2.4 COMMON HARDWARE ACCELERATORS
By João Cardoso, José Gabriel Coutinho, and Pedro Diniz
Common hardware accelerators come in many forms, from the fully customizable ASIC designed for a specific function (e.g., a floating-point unit) to the more flexible graphics processing unit (GPU) and the highly programmable field programmable gate array (FPGA). These devices require different programming models and have distinct system-level interfaces which, not surprisingly, exhibit different trade-offs between generality of use, performance, or energy. In the following subsections, we focus on GPU- and FPGA-based hardware accelerators.
2.4.1 GPU ACCELERATORS
Originally used exclusively for the acceleration of graphical computation (e.g., shading), graphics processing units (GPUs) have evolved in terms of flexibility and programmability to support many other compute-intensive application domains, such as scientific and engineering applications. Internally, GPUs consist of many lightweight cores (sometimes referred as shader cores) and on-chip memories which provide native support for high degrees of parallelism.

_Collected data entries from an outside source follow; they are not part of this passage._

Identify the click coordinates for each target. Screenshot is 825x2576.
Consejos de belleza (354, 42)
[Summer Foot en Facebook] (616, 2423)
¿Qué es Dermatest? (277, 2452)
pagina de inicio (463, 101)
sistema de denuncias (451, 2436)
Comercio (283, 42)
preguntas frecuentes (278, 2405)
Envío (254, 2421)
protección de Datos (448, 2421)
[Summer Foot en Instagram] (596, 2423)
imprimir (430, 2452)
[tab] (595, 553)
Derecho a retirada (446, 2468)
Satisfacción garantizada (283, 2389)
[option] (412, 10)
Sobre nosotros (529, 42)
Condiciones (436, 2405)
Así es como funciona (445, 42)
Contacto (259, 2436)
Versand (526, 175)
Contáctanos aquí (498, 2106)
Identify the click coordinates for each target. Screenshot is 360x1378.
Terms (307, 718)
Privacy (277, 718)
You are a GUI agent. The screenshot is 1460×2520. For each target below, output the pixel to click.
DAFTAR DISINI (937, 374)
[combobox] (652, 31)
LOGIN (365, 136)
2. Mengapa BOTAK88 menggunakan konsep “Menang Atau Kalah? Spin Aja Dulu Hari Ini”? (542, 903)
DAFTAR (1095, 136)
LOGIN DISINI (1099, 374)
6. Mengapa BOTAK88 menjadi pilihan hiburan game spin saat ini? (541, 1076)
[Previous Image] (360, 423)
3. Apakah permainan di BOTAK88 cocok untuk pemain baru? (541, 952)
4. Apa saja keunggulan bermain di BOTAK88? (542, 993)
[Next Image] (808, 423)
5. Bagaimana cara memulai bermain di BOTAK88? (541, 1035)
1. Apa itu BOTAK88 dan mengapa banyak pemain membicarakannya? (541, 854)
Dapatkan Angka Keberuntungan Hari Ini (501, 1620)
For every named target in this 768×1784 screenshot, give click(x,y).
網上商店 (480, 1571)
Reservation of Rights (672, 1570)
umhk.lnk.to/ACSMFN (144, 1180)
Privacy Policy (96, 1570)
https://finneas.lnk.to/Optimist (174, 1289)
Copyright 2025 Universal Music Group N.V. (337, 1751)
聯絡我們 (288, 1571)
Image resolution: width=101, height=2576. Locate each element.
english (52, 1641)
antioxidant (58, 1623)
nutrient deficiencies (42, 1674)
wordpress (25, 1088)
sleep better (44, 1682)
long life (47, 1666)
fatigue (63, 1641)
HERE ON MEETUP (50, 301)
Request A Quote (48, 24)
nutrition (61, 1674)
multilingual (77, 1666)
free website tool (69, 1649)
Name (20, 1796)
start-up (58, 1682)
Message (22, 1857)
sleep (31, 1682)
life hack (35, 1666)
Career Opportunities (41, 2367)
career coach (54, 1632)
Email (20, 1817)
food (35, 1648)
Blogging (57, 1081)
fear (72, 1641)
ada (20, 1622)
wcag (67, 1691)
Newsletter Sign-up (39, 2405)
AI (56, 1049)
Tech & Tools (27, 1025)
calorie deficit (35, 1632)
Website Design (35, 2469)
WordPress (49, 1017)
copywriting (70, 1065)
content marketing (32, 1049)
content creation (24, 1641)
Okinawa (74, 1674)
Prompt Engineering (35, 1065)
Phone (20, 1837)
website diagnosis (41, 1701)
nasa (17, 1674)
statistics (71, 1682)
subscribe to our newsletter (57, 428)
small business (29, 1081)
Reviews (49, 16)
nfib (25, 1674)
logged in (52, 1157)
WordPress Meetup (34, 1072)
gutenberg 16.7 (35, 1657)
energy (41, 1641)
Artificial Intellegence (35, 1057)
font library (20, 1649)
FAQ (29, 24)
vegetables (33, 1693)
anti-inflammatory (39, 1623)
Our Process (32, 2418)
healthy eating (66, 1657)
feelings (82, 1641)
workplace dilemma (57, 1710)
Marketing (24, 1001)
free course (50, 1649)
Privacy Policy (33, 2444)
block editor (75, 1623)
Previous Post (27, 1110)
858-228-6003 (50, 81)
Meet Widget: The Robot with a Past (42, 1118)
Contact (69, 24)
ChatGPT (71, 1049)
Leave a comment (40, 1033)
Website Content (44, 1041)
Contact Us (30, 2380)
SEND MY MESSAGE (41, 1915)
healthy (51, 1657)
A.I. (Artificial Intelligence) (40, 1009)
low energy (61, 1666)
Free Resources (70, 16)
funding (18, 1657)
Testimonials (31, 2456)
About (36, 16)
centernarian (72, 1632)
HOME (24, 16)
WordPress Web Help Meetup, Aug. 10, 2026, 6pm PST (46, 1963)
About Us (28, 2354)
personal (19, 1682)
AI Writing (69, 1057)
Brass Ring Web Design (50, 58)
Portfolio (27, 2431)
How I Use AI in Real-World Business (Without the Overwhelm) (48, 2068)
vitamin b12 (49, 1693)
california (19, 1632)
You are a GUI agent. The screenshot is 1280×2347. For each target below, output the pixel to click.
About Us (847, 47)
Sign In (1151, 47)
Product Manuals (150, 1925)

Hence, the single program, multiple data (SPMD) paradigm is often used to program GPUs.
For embedded devices, GPUs have a relatively simple organization as illustrated by the example in Fig. 2.13, whereas for high-end computing a typical internal organization is depicted in Fig. 2.14. Naturally, the GPU used for embedded applications illustrated in Fig. 2.14 has a relatively “flat” hierarchical organization with multiple GPU cores sharing their access to an internal memory or L2 cache. Conversely, high-end GPUs have a much more complex internal architecture where cores are organized hierarchically in clusters, each of which have local nonshared and shared resources, such as for example, constant caches and L1 caches as illustrated in Fig. 2.14. Regarding their intended target applications, the diversity of the embedded domains has led to a greater diversity of embedded GPU configurations with varying characteristics (e.g., size of caches, number of shader cores, number of ALUs per shader core). On the other hand, high-end GPUs exhibit less architectural diversity as they are mostly designed to serve as hardware accelerators, providing architectures with many cores and vast on-chip memory resources.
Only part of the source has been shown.